Emmanuel Combe a publié dans L’Opinion le 12 Avril 2023 une chronique sur les frais d’envoi de livres achetés en ligne.
«Frais d’envoi de livres : un pari hasardeux»
Trois euros : c’est désormais le prix minimum des frais de livraison dont il faudra s’acquitter à partir d’octobre lorsqu’on achètera un livre en ligne. Fini la livraison gratuite sur Amazon ou la Fnac. L’idée de la loi Darcos, dont l’arrêté vient d’être adopté, est d’éviter une concurrence en faveur des grandes plateformes. En effet, lorsqu’il achète un livre neuf de 10 euros, le client ne paie pas de frais d’envoi sur Amazon ou la Fnac, alors qu’il en supporte lorsqu’il achète sur les autres sites de vente de livres, notamment de librairies physiques.
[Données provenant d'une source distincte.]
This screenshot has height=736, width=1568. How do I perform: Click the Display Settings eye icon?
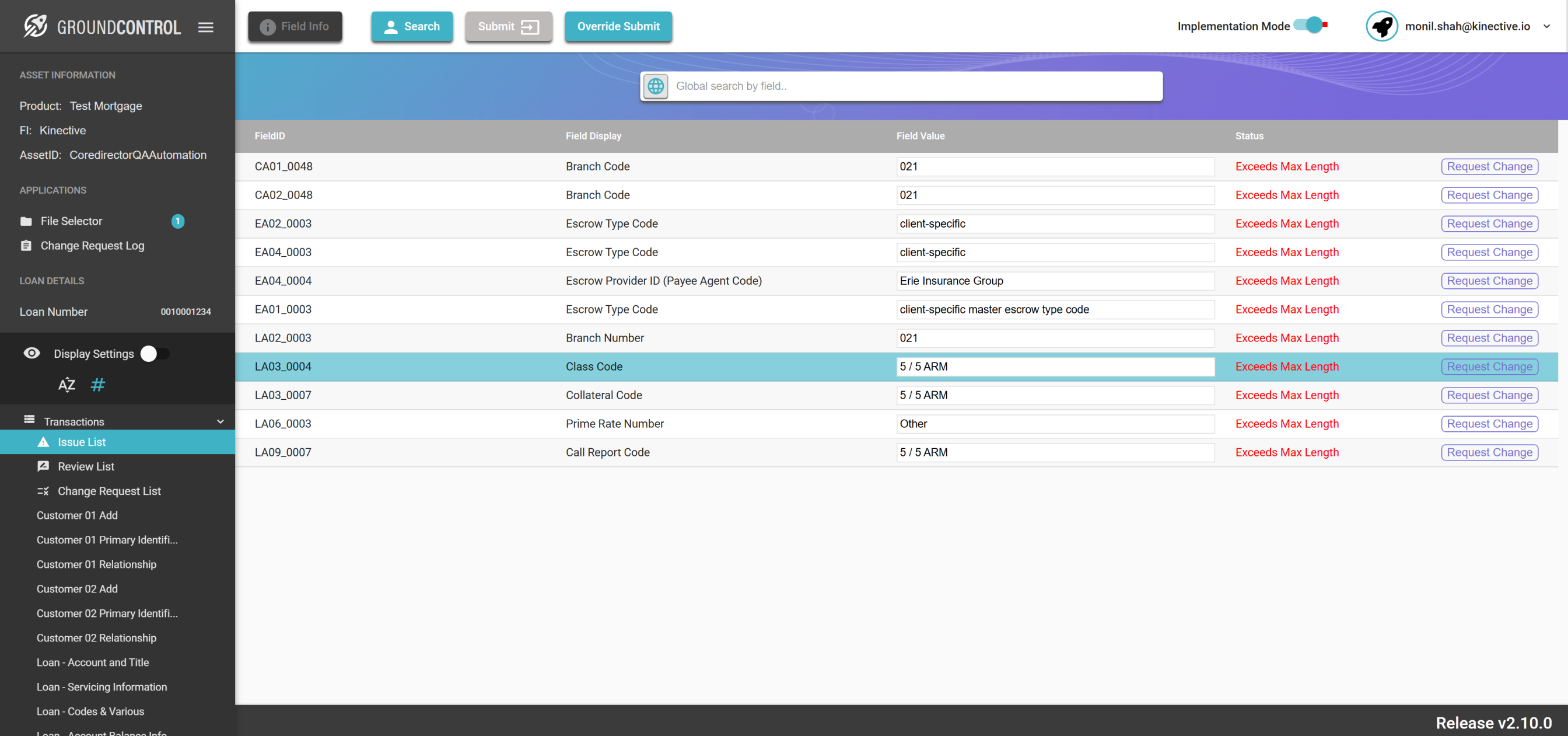click(x=32, y=353)
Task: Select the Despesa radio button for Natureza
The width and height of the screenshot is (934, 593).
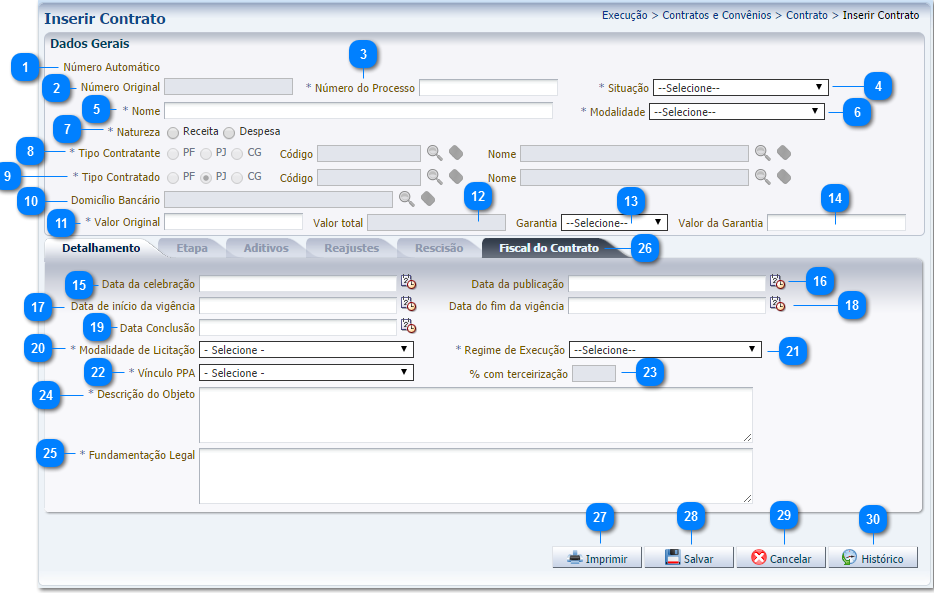Action: pyautogui.click(x=229, y=132)
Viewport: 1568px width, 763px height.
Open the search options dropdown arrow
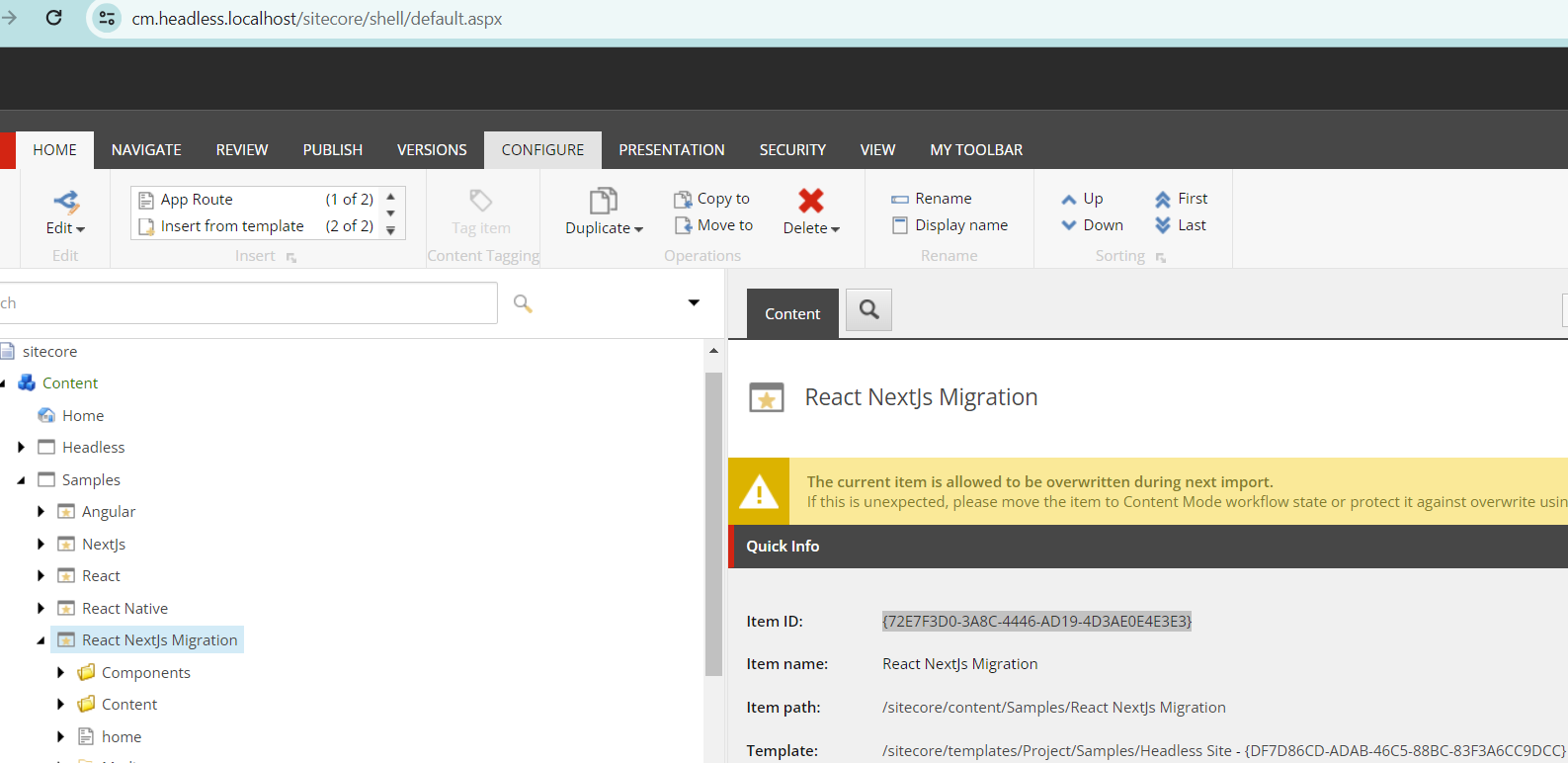(x=694, y=303)
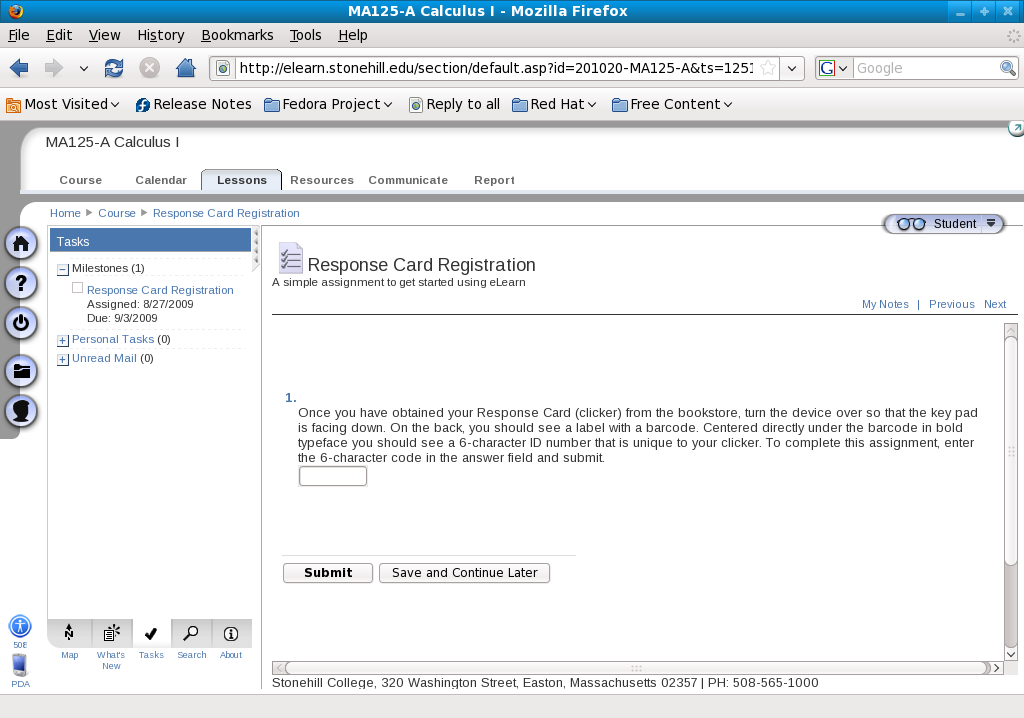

De plus, le fait de ne pas payer de frais d’envoi favorise l’essor des ventes en ligne par rapport aux achats en librairie physique. En arrière-fond de ce texte, se trouve l’idée selon laquelle il est essentiel de maintenir un maillage de librairies physiques qui apportent un service de proximité et de conseil aux Français et proposent également des ventes en ligne.
Sans remettre en cause l’objectif d’intérêt général recherché, on peut s’interroger sur les effets concrets d’une telle loi. En particulier, on ne peut exclure qu’elle soit privée d’une grande partie de son effectivité ou, pire encore, qu’elle n’aille finalement à l’encontre de son objectif ultime, celui de favoriser la lecture chez tous les Français.
Contournement. En premier lieu, certains clients vont mettre en œuvre des stratégies de contournement. Par exemple, certains vont choisir de regrouper leurs achats de livres en ligne, dans la mesure où le tarif de 3 euros ne s’appliquera pas aux livraisons d’un montant supérieur à 35 euros. Ainsi, les gros lecteurs achèteront moins fréquemment sur Amazon ou la Fnac… mais passeront de plus grandes commandes en ligne, pour ne payer que 0,01 euro de frais d’envoi.
En second lieu, on ne peut exclure des comportements de report de la part de certains clients : report vers le livre numérique, même si ce support reste pour l’heure encore assez marginal ; report vers le livre d’occasion, qui n’est pas concerné par les frais d’envoi minimum ; report vers d’autres produits, culturels ou non.
En dernier lieu, certains consommateurs vont subir une baisse de leur pouvoir d’achat ou un accès réduit à la lecture. Il s’agit de ceux qui n’ont pas facilement accès à une librairie physique à proximité de leur domicile, notamment parce qu’ils résident en zone rurale ou péri-urbaine. Selon le rapport Bannier, cela concernerait 23 % des acheteurs de livres, ce qui n’est pas anecdotique. L’imposition de frais d’envois minimum va donc se traduire pour ces personnes par une hausse du prix du livre, quel que soit le site utilisé.
Au mieux, l’effet de la mesure sera que les consommateurs se reporteront sur une autre librairie en ligne qu’Amazon ou la Fnac, si le service y est meilleur. Mais, on ne peut exclure que certains ménages, notamment les plus pauvres, ne puissent se permettre de passer des commandes d’un montant élevé pour échapper aux frais d’envoi et renoncent à acheter un livre. Ne risque-t-on pas alors de créer une fracture géographique et sociale dans l’accès au livre ?
Compte tenu de ces différents effets, une étude d’impact aurait permis d’éclairer les débats sur les bénéfices et les coûts d’une telle mesure. Et permis d’envisager d’autres solutions moins attentatoires au pouvoir d’achat et à la liberté d’entreprendre, tels que des aides directes aux petites librairies.
Emmanuel Combe est Professeur à l’université de Paris 1 et à Skema Business School.